There's also another way in which Centers can play a particularly useful and important role, with respect to faculty members who are trying to negotiate questions of rights for access to primary source materials. As many of these materials will come from cultural institutions like libraries and museums and archives, and over time these may well be the same libraries, museums, and archives even though the faculty projects will be different, a Center can establish relationships with these institutions that span many years and many projects, providing a basis of trust and prior acquaintance that will ease negotiations in particular cases.

Recommendation 3: Promote cooperation between the public and private sectors.

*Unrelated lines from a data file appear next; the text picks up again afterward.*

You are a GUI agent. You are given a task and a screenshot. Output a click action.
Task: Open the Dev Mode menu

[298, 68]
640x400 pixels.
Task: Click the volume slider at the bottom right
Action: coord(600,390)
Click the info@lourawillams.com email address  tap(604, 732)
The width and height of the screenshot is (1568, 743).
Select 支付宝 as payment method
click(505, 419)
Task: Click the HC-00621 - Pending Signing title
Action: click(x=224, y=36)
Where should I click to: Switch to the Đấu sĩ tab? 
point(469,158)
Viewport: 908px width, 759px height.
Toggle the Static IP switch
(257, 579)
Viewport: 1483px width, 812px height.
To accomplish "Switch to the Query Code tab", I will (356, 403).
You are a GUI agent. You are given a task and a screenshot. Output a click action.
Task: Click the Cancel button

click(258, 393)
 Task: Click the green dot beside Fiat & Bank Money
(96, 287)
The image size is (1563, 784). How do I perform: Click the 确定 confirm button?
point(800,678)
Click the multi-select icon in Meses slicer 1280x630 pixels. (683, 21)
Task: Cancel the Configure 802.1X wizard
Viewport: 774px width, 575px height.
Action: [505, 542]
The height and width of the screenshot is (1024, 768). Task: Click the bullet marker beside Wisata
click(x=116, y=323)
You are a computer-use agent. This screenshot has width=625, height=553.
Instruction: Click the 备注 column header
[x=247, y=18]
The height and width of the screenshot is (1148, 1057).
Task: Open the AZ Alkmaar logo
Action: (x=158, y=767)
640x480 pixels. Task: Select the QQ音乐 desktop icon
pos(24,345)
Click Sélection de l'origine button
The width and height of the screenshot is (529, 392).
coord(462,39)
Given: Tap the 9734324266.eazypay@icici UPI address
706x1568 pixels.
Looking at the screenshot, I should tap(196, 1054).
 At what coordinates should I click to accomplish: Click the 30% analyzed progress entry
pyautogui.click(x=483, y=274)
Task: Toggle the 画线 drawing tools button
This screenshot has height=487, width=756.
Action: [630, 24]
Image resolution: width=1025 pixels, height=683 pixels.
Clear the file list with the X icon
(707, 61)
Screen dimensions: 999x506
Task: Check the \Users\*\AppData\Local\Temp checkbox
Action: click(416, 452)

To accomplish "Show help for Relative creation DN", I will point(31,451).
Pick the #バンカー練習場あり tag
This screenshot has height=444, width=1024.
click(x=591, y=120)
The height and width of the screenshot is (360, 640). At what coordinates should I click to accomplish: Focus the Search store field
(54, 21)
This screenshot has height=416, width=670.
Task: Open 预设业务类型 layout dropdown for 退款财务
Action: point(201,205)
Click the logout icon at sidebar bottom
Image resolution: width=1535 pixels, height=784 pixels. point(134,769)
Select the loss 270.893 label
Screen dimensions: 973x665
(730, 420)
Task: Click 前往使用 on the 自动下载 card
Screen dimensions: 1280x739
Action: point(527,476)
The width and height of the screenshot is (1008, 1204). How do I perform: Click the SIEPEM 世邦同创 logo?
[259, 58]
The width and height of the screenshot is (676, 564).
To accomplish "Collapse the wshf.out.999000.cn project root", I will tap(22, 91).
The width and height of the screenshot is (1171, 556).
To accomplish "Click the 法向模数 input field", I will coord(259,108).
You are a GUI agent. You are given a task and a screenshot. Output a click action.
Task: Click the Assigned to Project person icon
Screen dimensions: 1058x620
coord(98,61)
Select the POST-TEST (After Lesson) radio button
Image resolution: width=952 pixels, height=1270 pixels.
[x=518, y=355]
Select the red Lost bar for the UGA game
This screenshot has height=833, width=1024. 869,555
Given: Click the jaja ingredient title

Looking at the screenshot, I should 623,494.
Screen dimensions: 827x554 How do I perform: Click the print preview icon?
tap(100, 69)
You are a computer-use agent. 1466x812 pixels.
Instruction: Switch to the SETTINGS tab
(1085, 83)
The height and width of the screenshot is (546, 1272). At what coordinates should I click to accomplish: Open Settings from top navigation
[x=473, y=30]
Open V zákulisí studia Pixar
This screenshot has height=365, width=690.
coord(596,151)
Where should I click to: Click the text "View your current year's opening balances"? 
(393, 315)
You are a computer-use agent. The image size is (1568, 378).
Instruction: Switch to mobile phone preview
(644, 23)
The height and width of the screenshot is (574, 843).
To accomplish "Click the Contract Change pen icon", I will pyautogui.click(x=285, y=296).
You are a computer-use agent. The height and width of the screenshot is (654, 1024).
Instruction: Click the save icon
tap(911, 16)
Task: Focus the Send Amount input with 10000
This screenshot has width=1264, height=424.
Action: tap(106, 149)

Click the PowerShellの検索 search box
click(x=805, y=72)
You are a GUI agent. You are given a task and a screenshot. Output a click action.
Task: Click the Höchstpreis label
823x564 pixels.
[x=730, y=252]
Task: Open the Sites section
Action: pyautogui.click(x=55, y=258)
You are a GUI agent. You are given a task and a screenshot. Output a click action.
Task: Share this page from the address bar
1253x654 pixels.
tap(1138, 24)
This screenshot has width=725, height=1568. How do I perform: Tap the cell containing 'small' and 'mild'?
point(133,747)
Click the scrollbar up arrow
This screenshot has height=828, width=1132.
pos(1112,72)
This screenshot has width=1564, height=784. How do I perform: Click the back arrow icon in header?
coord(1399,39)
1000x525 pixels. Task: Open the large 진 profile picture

The university has a hard time, especially in the humanities, in producing effective representatives or partners for the private sector. Humanities and, to a lesser extent, social science departments, have little or no experience, and often little or no interest, in partnering with the private sector. It's actually worse than that: the humanities tend to hold the private sector in contempt, as the culprit in the corporatization of the university. But just as Centers can provide continuity, build trust, and establish a track record with cultural institutions, so that individual faculty members don't have to start that process from scratch, Centers can do the same with private-sector partners: they can identify appropriate collaborators for the humanities, inculcate appropriate expectations for research outcomes, and match those partners with faculty who have congruent interests. Looking at it from the other side, the Center can match a researcher's interests with an appropriate private-sector partner, if one exists, and can create appropriate expectations for the nature and the outcomes of that partnership, on the faculty member's side. Private-sector partners might be interested in promoting cultural heritage, publishing or licensing scholarship for specialist or generalist audiences, or access to users with advanced requirements for general-interest content. Centers can represent the interests of the researcher in collaborations--for example, in something like the Google Book project, libraries represent one set of resources and requirements, but these are not necessarily always those of the faculty researcher. Centers could do all of these things more effectively if they networked with one another.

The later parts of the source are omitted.